WiFi equipment suppliers are reaching a crossroad: more users are purchasing their products, but at the same time, pricing is declining. To try and prop up their profit margins, suppliers are experimenting with various packaging techniques, such as bundling or unbundling value-added features. For users, some confusion seems likely as they sift though all of the different options, but it shouldn’t be too difficult for them to find good deals.
WiFi networks continue to gain interest in both the business and consumer markets. “Businesses are interested in taking advantage of mobility; they understand it offers them a number of ways to help improve employee productivity,” noted Craig Mathias, principal at market research firm Farpoint Group. Consumers also find the convenience attractive because it makes it simpler for them to add networking features in their homes.
Consequently, folks are buying more WiFi switches and access points. Market research firm the Dell’Oro Group found that revenue for these products increased by 29 percent in the fourth quarter of 2005. While that number would be welcome news in many markets, it underscores a couple of disturbing trends in the WiFi space. First, the market growth rates are slowing down: Dell’Oro found that hardware revenue increased by 72 percent in the fourth quarter 2004. Second, per-unit pricing has been falling: Dell’Oro found it went down about 6 percent from the third quarter in 2005 to the fourth quarter that year.
Is Faster Speed the Answer?
As the growth and pricing rates start to slow, suppliers need to find new ways to prop up their profits. “The vendors have been hoping that migration to 802.11n systems will lead to higher prices for their products,” said Jean Kaplan, an industry analyst with market research firm International Data Corp.
This version of the IEEE wireless LAN standard is designed to boost the top speed from 54 Mbps to more than 100 Mbps. Certain users may find the higher speed attractive for various reasons. First, more devices are being connected to WiFi networks and that creates network bottlenecks. In corporations, the number of mobile users is growing, as more and more employees are being outfitted with laptops and handheld devices. At home, users are now attaching their PCs to TVs and audio systems, and moving digital music and video from device to device. Also, applications are becoming more complex, and voice and video are less tolerant of bandwidth fluctuations than data transmissions.
Progress in this market has been hindered by squabbling among suppliers. Production products were expected in 2006, but that date has slipped to 2007.
Yet, those interested in the higher speed represent a subset rather than a majority of wireless LAN users. “For most users, the current high mark of 54 Mbps of bandwidth is sufficient for their needs,” stated Greg Collins, senior director at market research firm Dell’Oro Group.
Let’s Do It My Way
Vendors have taken other ploys to boost product pricing. Proprietary extensions that ease installation or management are becoming common. One area where the vendors have been concentrating is the inclusion of more management functions in their systems. Historically, it has been difficulty to put a WiFi network in place. Once such a network is running, traffic patterns tend to change, so it becomes difficult for businesses and consumers to ensure adequate response time. Vendors like AirMagnet, AirWave, AutoCell Laboratories, Cognio, Wavelink and Wireless Valley Communications have been trying to build successful businesses by offering products that help with installation and ongoing management of wireless LANs.

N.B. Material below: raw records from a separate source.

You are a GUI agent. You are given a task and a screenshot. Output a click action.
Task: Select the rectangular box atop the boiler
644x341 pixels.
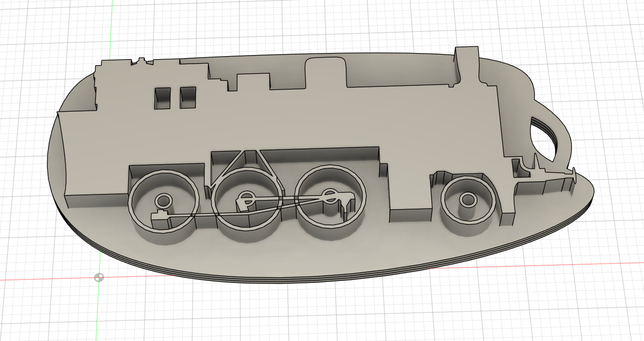click(x=253, y=81)
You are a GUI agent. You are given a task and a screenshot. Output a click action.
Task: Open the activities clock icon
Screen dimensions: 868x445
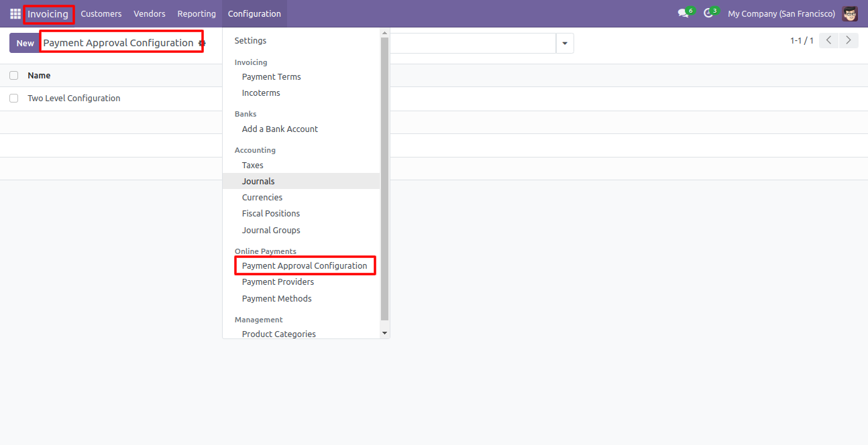(708, 13)
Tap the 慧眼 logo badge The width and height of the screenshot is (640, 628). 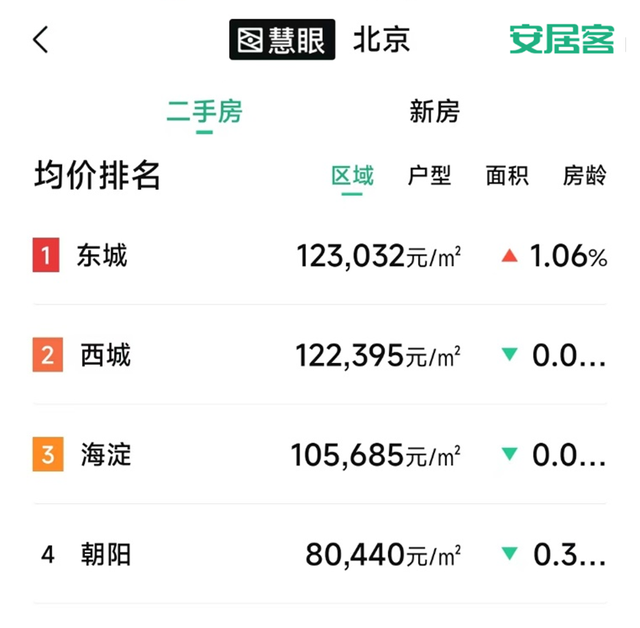282,39
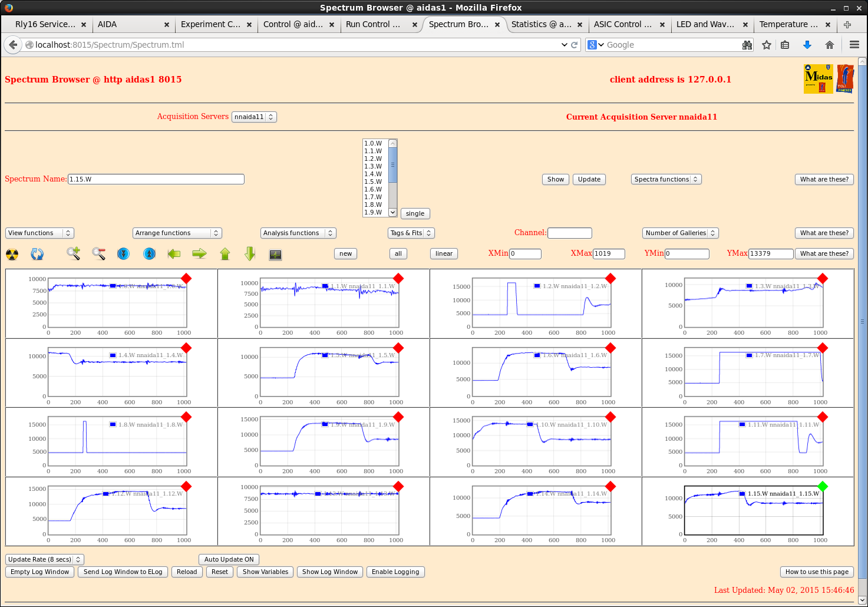Viewport: 868px width, 607px height.
Task: Zoom out with the magnifier minus icon
Action: click(98, 253)
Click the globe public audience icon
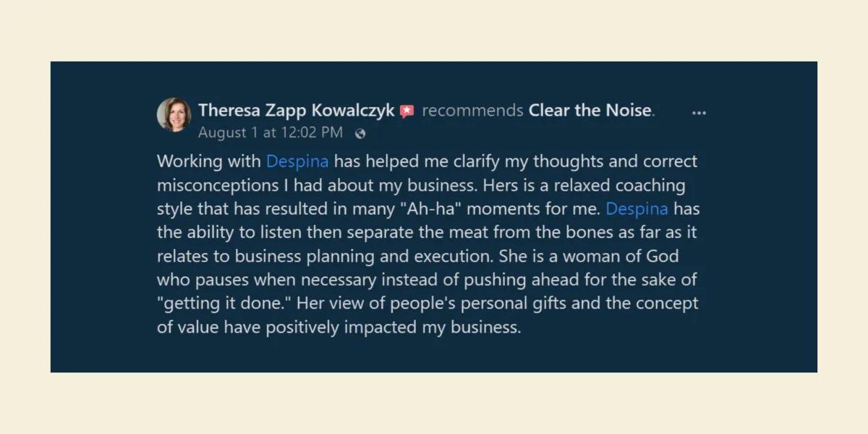The height and width of the screenshot is (434, 868). [360, 133]
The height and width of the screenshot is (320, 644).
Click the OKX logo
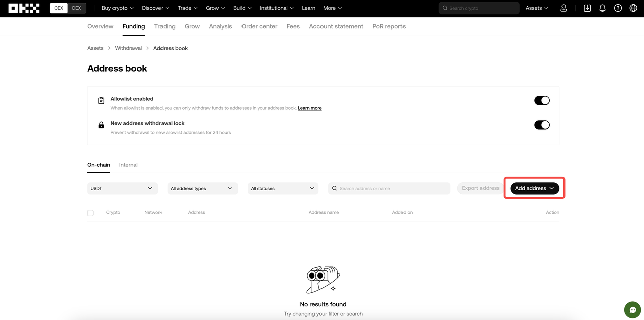click(x=24, y=8)
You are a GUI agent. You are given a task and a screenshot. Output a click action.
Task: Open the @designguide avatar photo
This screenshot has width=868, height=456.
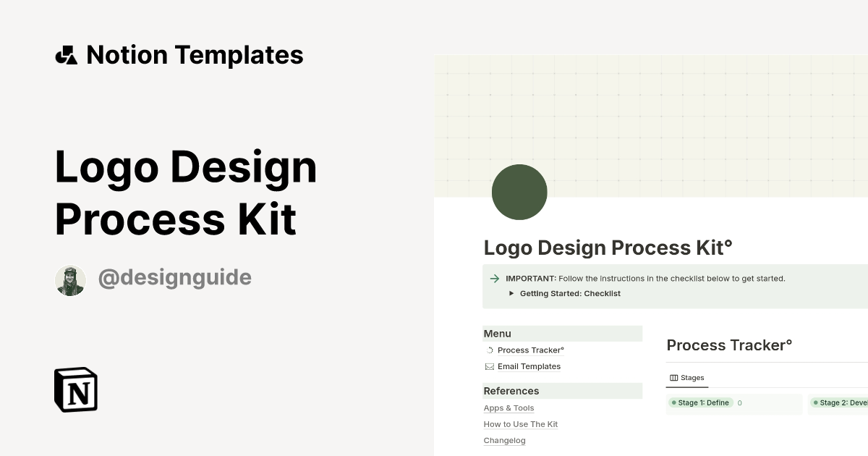[70, 280]
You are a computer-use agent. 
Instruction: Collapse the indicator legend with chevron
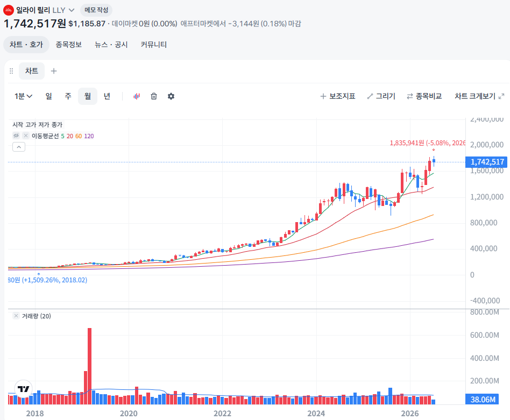[19, 147]
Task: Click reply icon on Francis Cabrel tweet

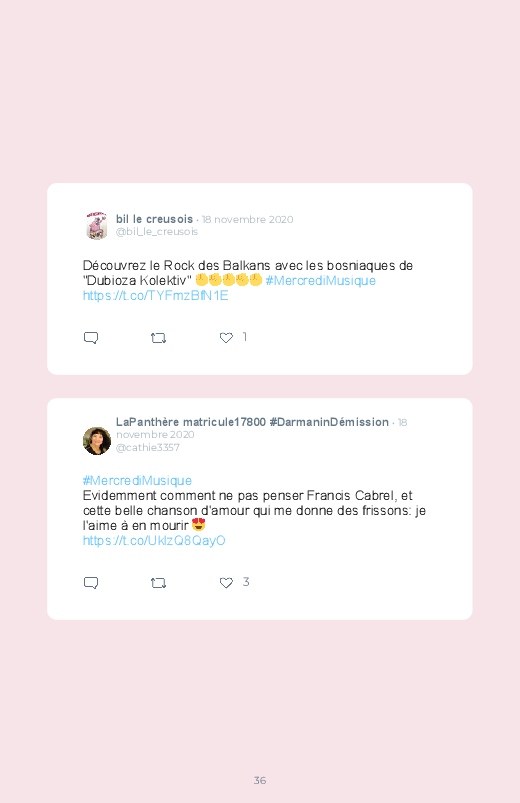Action: pyautogui.click(x=91, y=583)
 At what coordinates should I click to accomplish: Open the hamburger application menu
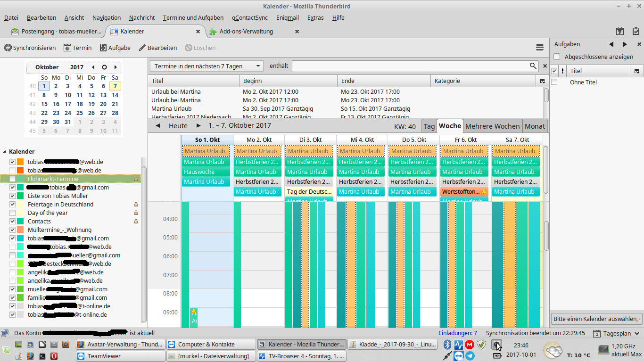540,48
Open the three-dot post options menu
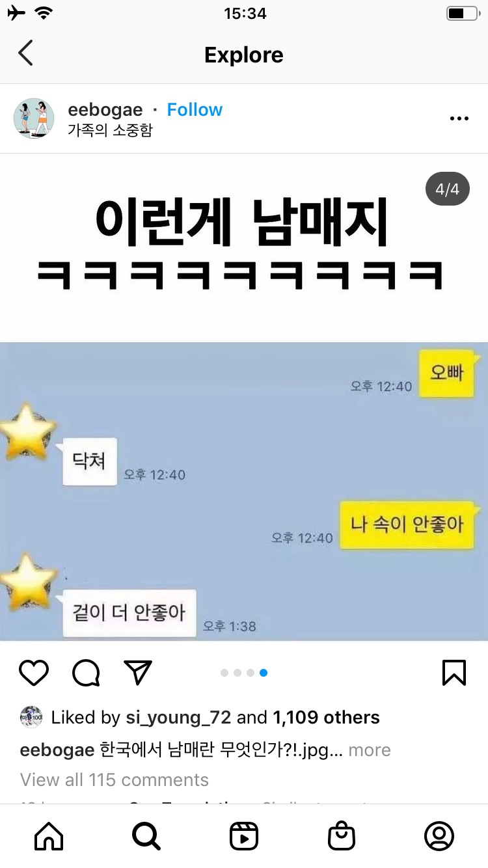This screenshot has width=488, height=868. coord(459,118)
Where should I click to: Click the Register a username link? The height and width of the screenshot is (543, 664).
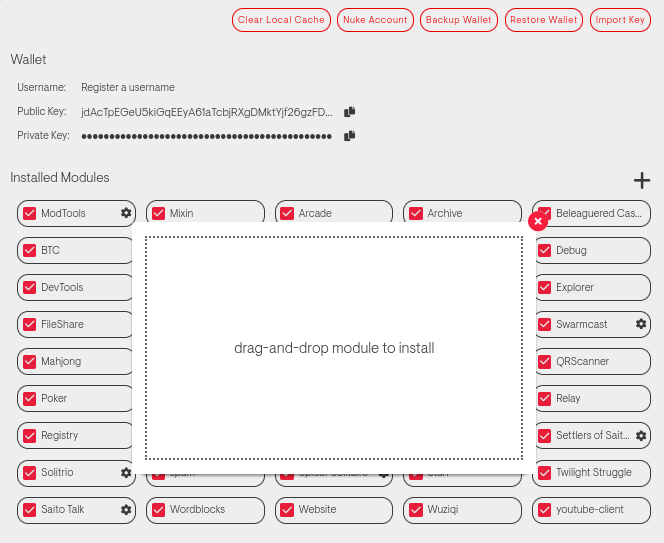[x=128, y=88]
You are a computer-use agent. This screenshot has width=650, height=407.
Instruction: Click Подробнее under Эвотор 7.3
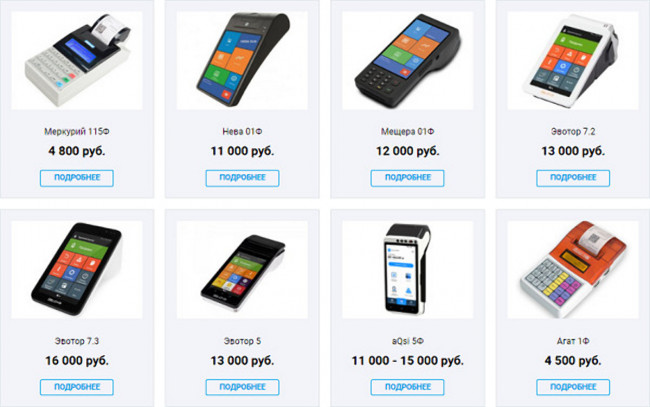77,387
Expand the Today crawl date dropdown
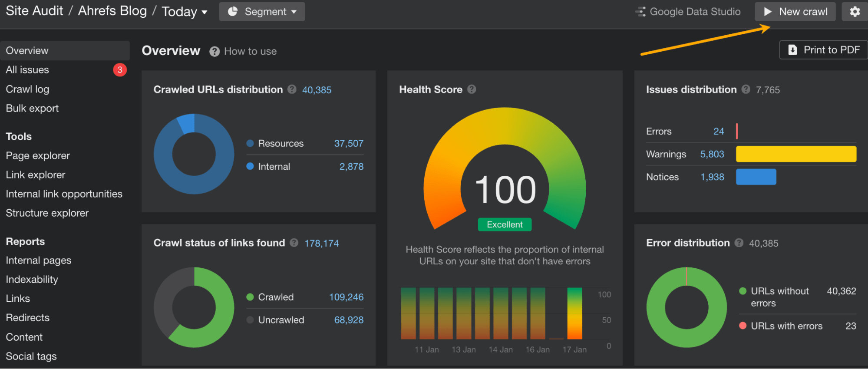The image size is (868, 369). [184, 12]
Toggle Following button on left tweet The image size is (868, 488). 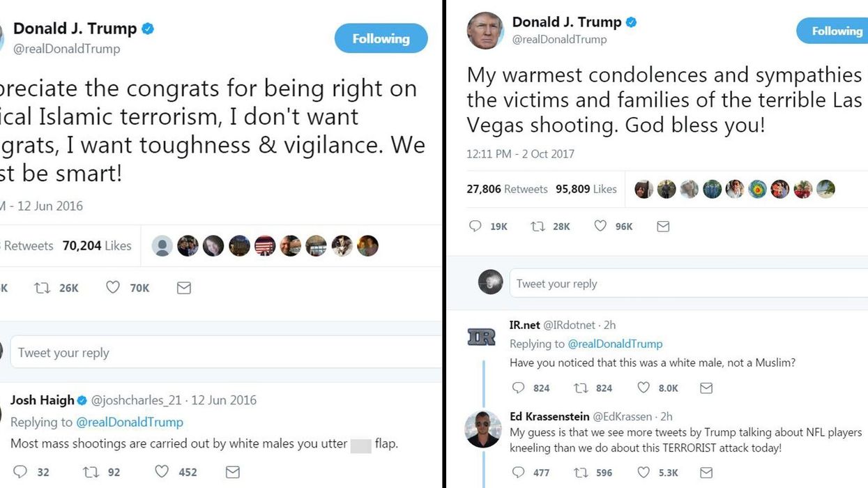(x=381, y=39)
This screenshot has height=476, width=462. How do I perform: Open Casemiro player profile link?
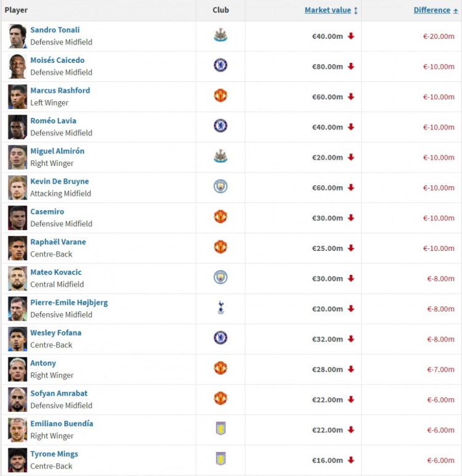point(47,211)
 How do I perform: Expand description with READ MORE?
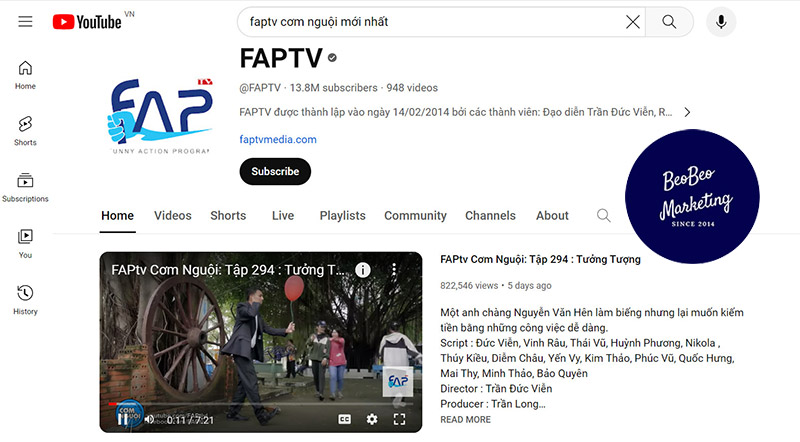[x=465, y=420]
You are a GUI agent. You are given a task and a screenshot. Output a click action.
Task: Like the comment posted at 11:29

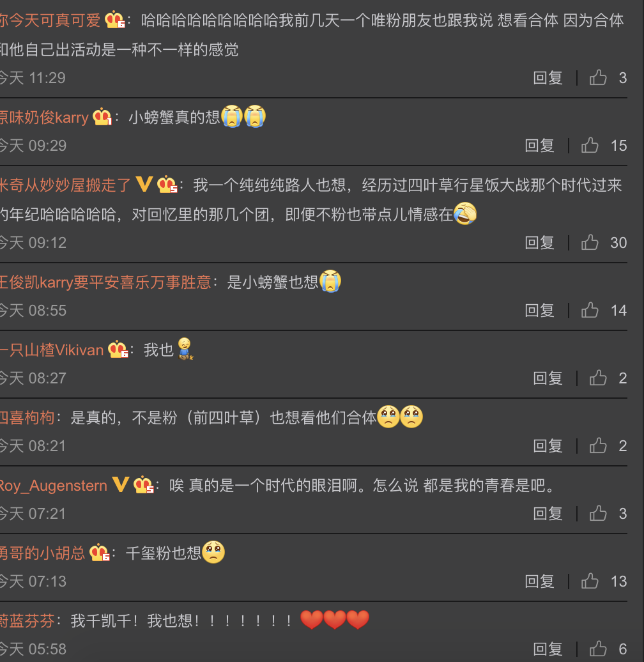pos(598,78)
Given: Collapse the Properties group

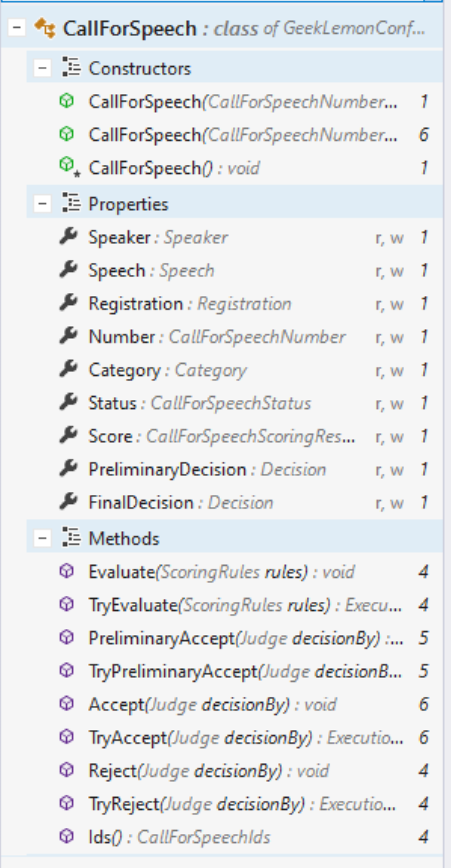Looking at the screenshot, I should [42, 203].
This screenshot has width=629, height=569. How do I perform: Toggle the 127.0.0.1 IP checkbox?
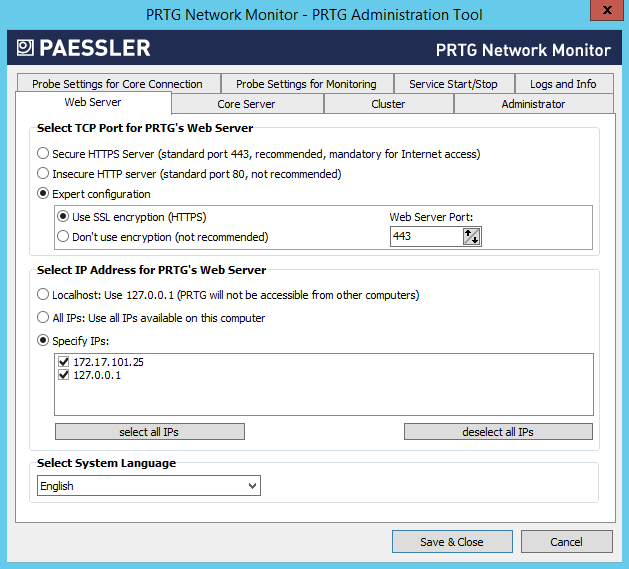[64, 376]
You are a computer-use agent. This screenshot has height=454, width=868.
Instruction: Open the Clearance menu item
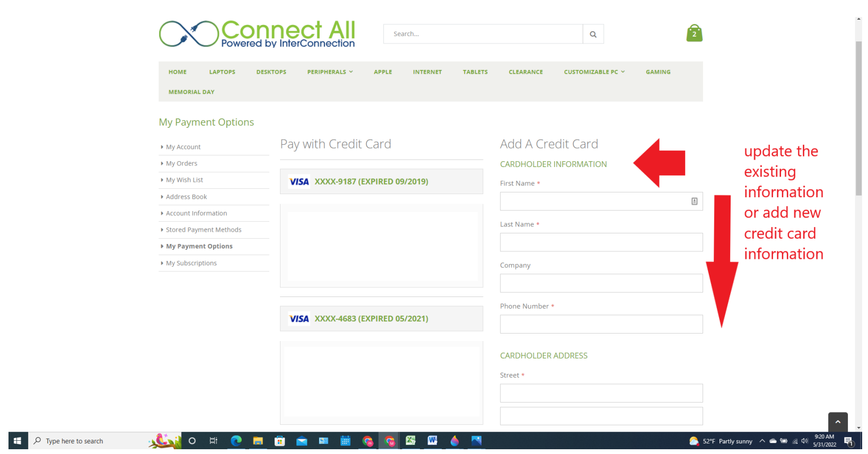tap(525, 72)
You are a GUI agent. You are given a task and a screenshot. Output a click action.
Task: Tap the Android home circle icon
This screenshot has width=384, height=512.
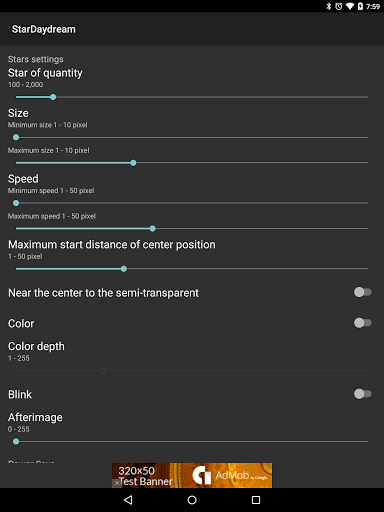(192, 500)
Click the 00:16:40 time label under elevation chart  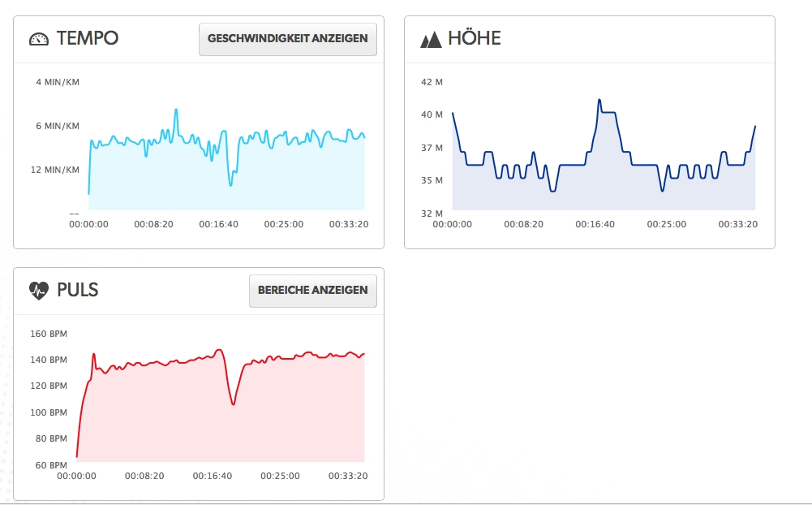[x=595, y=224]
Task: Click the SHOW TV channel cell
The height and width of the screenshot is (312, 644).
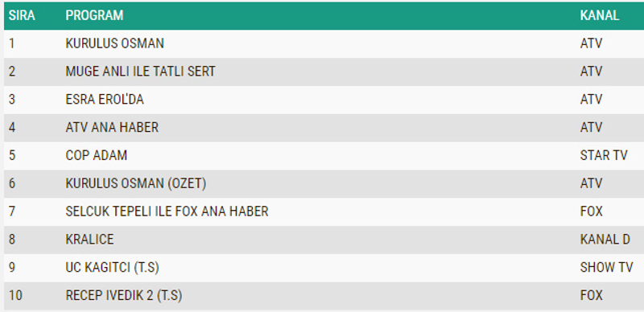Action: 607,267
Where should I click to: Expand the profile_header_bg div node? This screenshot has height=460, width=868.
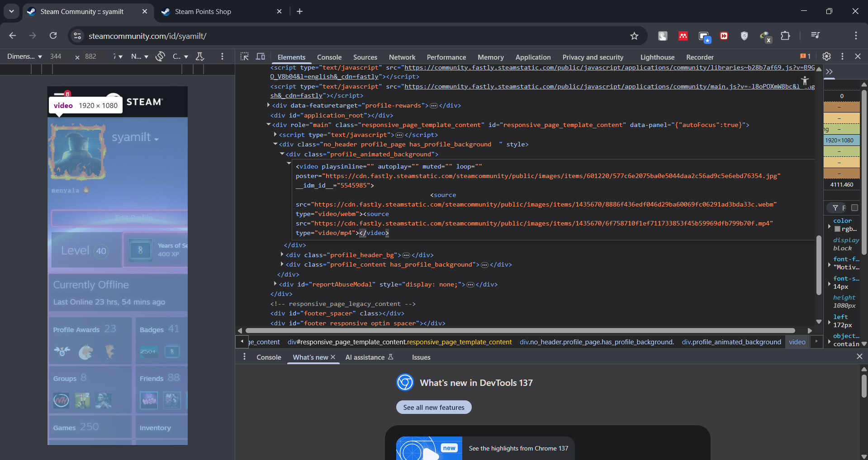(x=282, y=255)
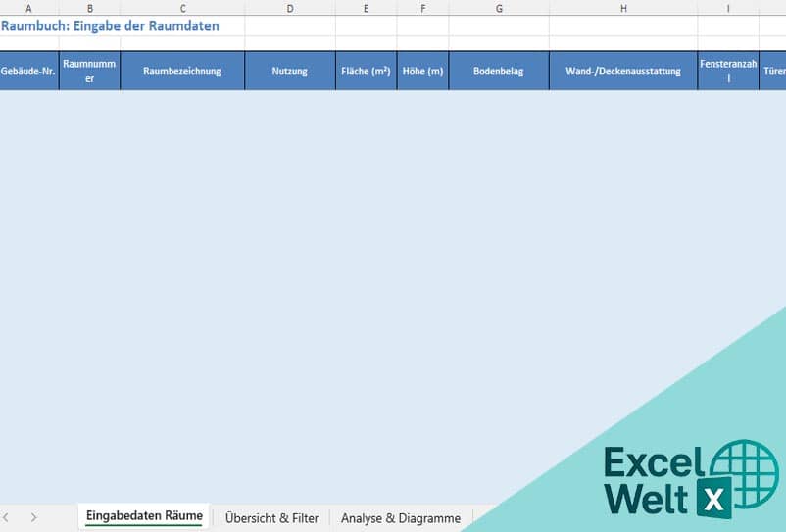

Increasingly, WiFi hardware vendors have been including such functions in their base products. For instance, Cisco Systems has been promoting Cisco Compatible Extensions (CCX), software that adds functionality to its switches. By deploying CCX, users gain additional security functions and recently the extensions have tried to make it easier for enterprises to run voice traffic over WiFi networks.
While the proprietary functions can be helpful, they can also be constrictive. “With any proprietary extensions, customers become locked into one vendor’s product line, and in most cases, that is something they would like to avoid.” Farpoint’s Mathias told TechNewsWorld.
To Bundle or Unbundle
Some vendors are trying an unbundling approach with their systems. Suppliers like Aruba Networks provide a barebones wireless switch for a low price. Customers are then able to add desired functions, similar to the way in which many PCs are now ordered. Theoretically, the end result is customers find the system they desire at the lowest price possible.
As more pricing pressure looms on the horizon, vendors will be pressed to come up with product packaging formulas that work well for their customers. Telcos are looking for ways to increase their coffers, and a growing number are vying to become more significant players in the business and consumer WiFi markets. “Telcos want to do more than sell a modem for Internet services to a customer, they want to install the wireless LAN gateway,” noted IDC’s Kaplan.
Consequently, the telcos have signed agreements with equipment vendors, such as 2Wire, and have begun bundling their hardware with customers’ Internet services. Because the WiFi equipment is often included as part of the original contract, then the per-unit pricing will be dropping and could force traditional WiFi equipment vendors to follow suit.
While the WiFi hardware vendors are trying to hold the line on pricing and profit margins, theirs may be a futile effort. “In all businesses, certain principles hold true,” concluded IDC’s Kaplan. “With the WiFi market maturing, vendors may be able to slow momentarily but not stop pricing declines.”